A malária já existia no país desde os tempos da colônia. A existência de numerosas áreas pantanosas e de muitos focos de mosquitos do gênero Anopheles em diversas cidades possibilitava o contínuo surgimento de epidemias. O problema era ainda maior nas regiões rurais. Nas áreas de selva, habitat natural dos Anopheles, a doença era endêmica, atingindo principalmente os trabalhadores. Entrou para a história o caso da Estrada de Ferro Madeira-Mamoré, no território do Guaporé (atual Rondônia): sua construção foi iniciada em 1872 e interrompida várias vezes, até o início do século XX, pela impossibilidade de os trabalhadores suportarem a malária na região.
Velha conhecida da Europa por sucessivas ondas epidêmicas que devastaram grande parte do continente entre os séculos XIII e o XVII, a peste bubônica surgiu no Brasil em 1898, colocando a saúde pública em polvorosa. O surto se iniciou no porto de Santos e ensejou o estabelecimento de medidas de quarentena e a criação dos principais institutos de pesquisa biomédica brasileiros: os institutos Oswaldo Cruz e Butantan, que tinham como objetivo inicial a produção do soro contra a doença. Apesar das medidas de saúde pública, a peste alcançou o Rio de Janeiro, fazendo grande número de vítimas entre 1900 e 1903.
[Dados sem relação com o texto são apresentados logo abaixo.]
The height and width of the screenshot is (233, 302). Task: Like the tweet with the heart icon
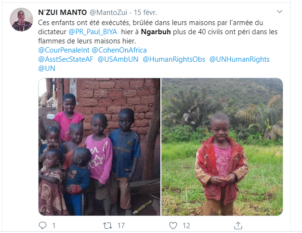click(x=173, y=225)
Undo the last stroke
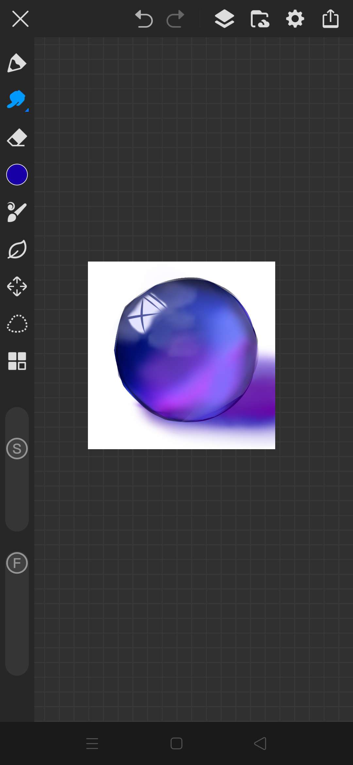The image size is (353, 765). click(144, 19)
Por fim, a tuberculose. Embora não possa ser caracterizada como epidemia, era problema de proporções gigantescas na virada do século XIX para o XX. Doença infecciosa de evolução crônica, atacava sobretudo as camadas mais pobres da população, pelas péssimas condições de alimentação e de moradia (nas casas de habitação coletiva, grande número de famílias dividia espaços exíguos, pouco ventilados e mal iluminados) e pelos rigores da exploração de seu trabalho (nas fábricas, muitas vezes, os operários faziam jornadas extremamente fatigantes), fatores que acabavam destruindo as defesas imunológicas. Mais que no agente transmissor, a culpa pela grande incidência estava nas condições de vida.